Saturday, June 11, 2011

Birthday Cakes!

Today is my birthday. My forty-sixth birthday. I'm not afraid of "growing old" or reaching a big number like fifty or sixty or ninety. In fact if I reach ninety I'll be tickled pink. Although my goal is to get to my eleventy-first birthday and then I'm going to have a hobbit birthday party and give everyone presents. But today I am just forty-six. It's just a number. Saying I am twenty-nine is not going to make me twenty-nine. And besides when I was twenty-nine I had a two-year old and was pregnant, so it wasn't very fun. I like being where I am. I've enjoyed growing in maturity, wisdom and understand (stop laughing) and still retaining my youth and frivolity.

Cakes and birthdays go hand in hand. And I love birthday cakes. I would have to say that my very favorite birthday cake is actually yellow cake with a traditional real buttercream frosting. Although yellow cake with a creamy chocolate frosting is pretty high up on the enjoyment list. I'll never refuse chocolate cake, though. In preparing for this post, I wondered what kind of cakes are made around the world and throughout history. I went to that compendium of never-failing information, Wikipedia (yes; you may laugh at that) to see what it had to say about birthday cakes. They're pretty old. In fact there are references that date back to the Greeks and Romans. I knew about medieval birthday cakes, but the recipes I have found for medieval cakes are more like sweet breads rather than what we think of as cake today. They were yeast risen and contained fruits and nuts. Think more German Stolen than Betty Crocker. It wasn't until the the middle of the eighteenth century that we started getting cakes that actually look like what we envision as birthday cakes today. Tiered cakes dripping in icing and floral decorations.

When searching for literary references for birthday cake, Google was somewhat a failure in producing anything truly useful. Although there was a Wiki question asking what color Bella's Birthday cake was in New Moon (It was pink.) And I did find this quote: “Birthdays are nature's way of telling us to eat more cake.” So go eat cake. (BTW, cake wasn't referring to cake when Marie Antoinette suggested that the peasants go eat cake. The actual word was brioche not gateau. Brioche was a savory bread made with eggs and milk rather than starter and water. Both, though, require flour, which the bakers had none of, but Marie did not know this and thought one was just a substitute for the other. And it is also doubtful that Marie Antoinette actually uttered the words.)


This is my favorite recipe for a good basic yellow cake:

Ingredients:
1 cup butter
2-1/2 cups white sugar
3 eggs
1-1/2 teaspoons vanilla extract
2-1/2 cups buttermilk
3-3/4 cups all-purpose flour
2-1/4 teaspoons baking powder
2-1/2 teaspoons baking soda

Bring the butter, eggs and buttermilk to room temperature!

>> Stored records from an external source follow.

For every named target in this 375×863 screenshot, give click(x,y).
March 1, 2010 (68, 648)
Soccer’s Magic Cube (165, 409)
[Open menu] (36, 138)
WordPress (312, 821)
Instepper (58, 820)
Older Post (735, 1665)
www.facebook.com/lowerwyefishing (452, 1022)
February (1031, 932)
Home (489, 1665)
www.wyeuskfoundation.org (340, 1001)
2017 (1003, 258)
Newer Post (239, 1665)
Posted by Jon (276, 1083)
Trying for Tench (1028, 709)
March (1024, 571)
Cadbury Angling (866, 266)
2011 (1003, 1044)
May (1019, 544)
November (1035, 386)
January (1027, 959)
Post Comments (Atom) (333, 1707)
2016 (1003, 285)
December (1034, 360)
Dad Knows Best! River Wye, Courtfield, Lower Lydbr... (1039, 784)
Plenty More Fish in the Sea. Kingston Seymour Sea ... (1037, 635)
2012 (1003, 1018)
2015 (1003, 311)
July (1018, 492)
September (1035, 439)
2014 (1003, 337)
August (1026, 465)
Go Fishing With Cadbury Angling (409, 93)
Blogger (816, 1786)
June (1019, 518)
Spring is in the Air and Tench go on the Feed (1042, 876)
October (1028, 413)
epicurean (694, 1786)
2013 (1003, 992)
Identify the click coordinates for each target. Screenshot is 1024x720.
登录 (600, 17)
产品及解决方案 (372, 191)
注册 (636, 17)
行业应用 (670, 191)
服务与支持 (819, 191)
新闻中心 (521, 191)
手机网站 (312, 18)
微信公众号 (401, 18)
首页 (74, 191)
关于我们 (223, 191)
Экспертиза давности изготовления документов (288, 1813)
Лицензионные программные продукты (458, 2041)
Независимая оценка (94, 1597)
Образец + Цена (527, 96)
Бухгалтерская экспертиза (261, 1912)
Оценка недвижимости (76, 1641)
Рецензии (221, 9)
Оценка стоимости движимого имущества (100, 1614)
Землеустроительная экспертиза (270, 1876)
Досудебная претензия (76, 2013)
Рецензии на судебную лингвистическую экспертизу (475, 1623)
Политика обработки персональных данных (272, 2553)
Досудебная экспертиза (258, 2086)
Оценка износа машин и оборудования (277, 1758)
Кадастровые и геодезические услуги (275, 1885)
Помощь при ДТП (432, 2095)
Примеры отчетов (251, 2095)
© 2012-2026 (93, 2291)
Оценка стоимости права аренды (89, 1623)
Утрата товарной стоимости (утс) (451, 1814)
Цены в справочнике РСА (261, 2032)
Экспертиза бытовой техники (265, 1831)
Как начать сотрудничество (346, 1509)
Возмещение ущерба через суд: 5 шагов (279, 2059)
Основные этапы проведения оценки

Grease three 8" or 9" pans. I like to sprinkle mine with a little flour as well. Preheat your oven to 350°F. Using a mixer, cream your butter and sugar together until it is soft. Next add in your eggs one at a time and beat this for a good 5 minutes. You want a nice light fluffy cake. Add your vanilla and buttermilk (if you don't have buttermilk you can substitute regular milk, but add a dollop of Greek yogurt or sour cream to add just a pinch of tartness to it which will work well with the amount of sugar that is in this cake).

While your wet ingredients are beating away, sift together your flour, baking powder and soda. You do not need salt because everything you need is in your powder and soda. Trust me. It will be fine. Slowly add your dry ingredients to your wet ingredients, scraping the bowl as you go. Let it mix for just a few more minutes. Evenly divide the batter into your three prepared pans and bake for 35 minutes or until it tests clean.

Remove them from the oven and let them sit for 5 minutes before removing them from the pans and letting them cool on racks.

Sometimes I like to add a bit of orange or lemon zest to this recipe just because it is so darn good. In those instances I will sometimes bake this as a loaf and slice it, toast it and put butter on it. No frosting needed. But most of the time I put frosting on it.

What kind of frosting you ask? OK, here's my favorite recipe for that: Go to the store, look for the tub that reads, "Duncan Hines Milk Chocolate." Spread liberally. But when I do make my frosting from scratch this is what I use:

1/4 cup butter
2 cups confectioners' sugar
3 tablespoons cocoa powder
1 teaspoon vanilla extract
2 tablespoons milk

It's pretty easy and fairly foolproof. Just mix the first four ingredients adding the 2 tablespoons of milk a bit at a time until it is spreadable. It's simple, basic and so delicious on cake.